— begin —
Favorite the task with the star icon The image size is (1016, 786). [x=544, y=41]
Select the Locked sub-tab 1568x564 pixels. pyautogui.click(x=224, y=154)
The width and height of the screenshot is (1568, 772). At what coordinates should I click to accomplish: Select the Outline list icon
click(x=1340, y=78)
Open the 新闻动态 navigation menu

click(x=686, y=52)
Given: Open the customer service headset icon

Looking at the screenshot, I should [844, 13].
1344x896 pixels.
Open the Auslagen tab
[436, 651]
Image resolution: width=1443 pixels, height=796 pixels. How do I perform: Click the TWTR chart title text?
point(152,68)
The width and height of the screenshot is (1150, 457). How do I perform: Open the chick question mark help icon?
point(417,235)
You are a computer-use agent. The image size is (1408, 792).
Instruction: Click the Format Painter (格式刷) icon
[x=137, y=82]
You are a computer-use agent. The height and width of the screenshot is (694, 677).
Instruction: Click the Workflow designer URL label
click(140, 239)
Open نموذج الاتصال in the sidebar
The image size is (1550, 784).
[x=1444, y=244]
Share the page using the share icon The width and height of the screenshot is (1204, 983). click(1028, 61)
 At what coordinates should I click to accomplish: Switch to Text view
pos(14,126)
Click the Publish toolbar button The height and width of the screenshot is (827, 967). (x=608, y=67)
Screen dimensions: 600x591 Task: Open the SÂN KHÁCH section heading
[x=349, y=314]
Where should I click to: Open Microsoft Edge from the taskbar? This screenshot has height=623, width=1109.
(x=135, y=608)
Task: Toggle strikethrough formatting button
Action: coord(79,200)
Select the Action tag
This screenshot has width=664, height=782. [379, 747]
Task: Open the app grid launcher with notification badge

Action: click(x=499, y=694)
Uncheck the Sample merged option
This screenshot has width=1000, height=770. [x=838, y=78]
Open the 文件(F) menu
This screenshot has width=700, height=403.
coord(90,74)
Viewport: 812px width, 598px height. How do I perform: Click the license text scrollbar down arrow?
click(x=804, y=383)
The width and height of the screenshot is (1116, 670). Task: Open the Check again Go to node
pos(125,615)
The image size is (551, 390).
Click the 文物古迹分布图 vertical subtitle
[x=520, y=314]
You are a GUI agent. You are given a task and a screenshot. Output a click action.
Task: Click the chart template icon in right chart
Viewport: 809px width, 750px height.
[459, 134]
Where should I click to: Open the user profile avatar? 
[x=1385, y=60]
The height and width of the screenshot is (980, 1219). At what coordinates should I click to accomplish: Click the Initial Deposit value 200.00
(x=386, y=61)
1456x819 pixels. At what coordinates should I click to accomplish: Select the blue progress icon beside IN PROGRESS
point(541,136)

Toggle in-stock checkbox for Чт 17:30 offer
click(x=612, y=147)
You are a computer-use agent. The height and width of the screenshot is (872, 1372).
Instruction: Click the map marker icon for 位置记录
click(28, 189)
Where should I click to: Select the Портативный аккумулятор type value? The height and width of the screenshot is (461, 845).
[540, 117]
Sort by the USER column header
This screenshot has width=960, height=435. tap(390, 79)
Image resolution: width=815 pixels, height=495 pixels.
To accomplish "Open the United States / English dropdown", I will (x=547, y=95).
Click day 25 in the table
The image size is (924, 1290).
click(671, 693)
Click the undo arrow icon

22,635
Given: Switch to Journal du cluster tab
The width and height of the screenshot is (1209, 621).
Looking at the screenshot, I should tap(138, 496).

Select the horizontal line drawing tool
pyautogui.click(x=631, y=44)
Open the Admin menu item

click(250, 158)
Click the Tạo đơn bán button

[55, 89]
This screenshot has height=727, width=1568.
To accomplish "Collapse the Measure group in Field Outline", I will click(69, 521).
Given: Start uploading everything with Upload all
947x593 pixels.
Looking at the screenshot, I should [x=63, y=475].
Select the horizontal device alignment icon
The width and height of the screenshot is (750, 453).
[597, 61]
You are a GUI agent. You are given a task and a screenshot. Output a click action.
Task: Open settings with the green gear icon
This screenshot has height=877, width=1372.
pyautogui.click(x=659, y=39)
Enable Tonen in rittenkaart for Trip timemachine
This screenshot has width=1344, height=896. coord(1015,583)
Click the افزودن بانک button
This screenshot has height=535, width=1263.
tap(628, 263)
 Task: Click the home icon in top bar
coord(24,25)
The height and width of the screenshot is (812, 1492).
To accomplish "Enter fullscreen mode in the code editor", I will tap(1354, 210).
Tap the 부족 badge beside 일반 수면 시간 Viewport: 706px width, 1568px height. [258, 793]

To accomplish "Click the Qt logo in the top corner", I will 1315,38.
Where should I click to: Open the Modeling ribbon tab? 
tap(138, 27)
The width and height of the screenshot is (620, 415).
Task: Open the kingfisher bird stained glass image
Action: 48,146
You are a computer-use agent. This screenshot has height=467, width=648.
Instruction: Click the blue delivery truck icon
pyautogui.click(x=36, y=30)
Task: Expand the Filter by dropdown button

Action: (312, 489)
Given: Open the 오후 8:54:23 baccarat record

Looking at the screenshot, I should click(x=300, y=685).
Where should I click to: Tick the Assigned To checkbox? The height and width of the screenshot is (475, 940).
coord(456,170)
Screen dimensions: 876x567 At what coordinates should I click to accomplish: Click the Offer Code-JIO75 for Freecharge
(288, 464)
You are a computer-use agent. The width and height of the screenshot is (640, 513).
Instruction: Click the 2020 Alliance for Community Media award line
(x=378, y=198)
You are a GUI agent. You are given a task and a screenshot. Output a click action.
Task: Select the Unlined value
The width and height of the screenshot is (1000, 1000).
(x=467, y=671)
— end —
* [Exercise goal]: Convert the records, from their first line through the line containing "click(x=804, y=383)", into a Markdown table with the columns Row and Line. Number each row and omit blank lines.

* [The solution]:
| Row | Line |
|---|---|
| 1 | Favorite the task with the star icon The image size is (1016, 786). [x=544, y=41] |
| 2 | Select the Locked sub-tab 1568x564 pixels. pyautogui.click(x=224, y=154) |
| 3 | The width and height of the screenshot is (1568, 772). At what coordinates should I click to accomplish: Select the Outline list icon |
| 4 | click(x=1340, y=78) |
| 5 | Open the 新闻动态 navigation menu |
| 6 | click(x=686, y=52) |
| 7 | Given: Open the customer service headset icon |
| 8 | Looking at the screenshot, I should [844, 13]. |
| 9 | 1344x896 pixels. |
| 10 | Open the Auslagen tab |
| 11 | [436, 651] |
| 12 | Image resolution: width=1443 pixels, height=796 pixels. How do I perform: Click the TWTR chart title text? |
| 13 | point(152,68) |
| 14 | The width and height of the screenshot is (1150, 457). How do I perform: Open the chick question mark help icon? |
| 15 | point(417,235) |
| 16 | You are a computer-use agent. The image size is (1408, 792). |
| 17 | Instruction: Click the Format Painter (格式刷) icon |
| 18 | [x=137, y=82] |
| 19 | You are a computer-use agent. The height and width of the screenshot is (694, 677). |
| 20 | Instruction: Click the Workflow designer URL label |
| 21 | click(140, 239) |
| 22 | Open نموذج الاتصال in the sidebar |
| 23 | The image size is (1550, 784). |
| 24 | [x=1444, y=244] |
| 25 | Share the page using the share icon The width and height of the screenshot is (1204, 983). click(1028, 61) |
| 26 |  At what coordinates should I click to accomplish: Switch to Text view |
| 27 | pos(14,126) |
| 28 | Click the Publish toolbar button The height and width of the screenshot is (827, 967). (x=608, y=67) |
| 29 | Screen dimensions: 600x591 Task: Open the SÂN KHÁCH section heading |
| 30 | [x=349, y=314] |
| 31 | Where should I click to: Open Microsoft Edge from the taskbar? This screenshot has height=623, width=1109. |
| 32 | (x=135, y=608) |
| 33 | Task: Toggle strikethrough formatting button |
| 34 | Action: coord(79,200) |
| 35 | Select the Action tag |
| 36 | This screenshot has width=664, height=782. [379, 747] |
| 37 | Task: Open the app grid launcher with notification badge |
| 38 | Action: click(x=499, y=694) |
| 39 | Uncheck the Sample merged option |
| 40 | This screenshot has width=1000, height=770. [x=838, y=78] |
| 41 | Open the 文件(F) menu |
| 42 | This screenshot has width=700, height=403. |
| 43 | coord(90,74) |
| 44 | Viewport: 812px width, 598px height. How do I perform: Click the license text scrollbar down arrow? |
| 45 | click(x=804, y=383) |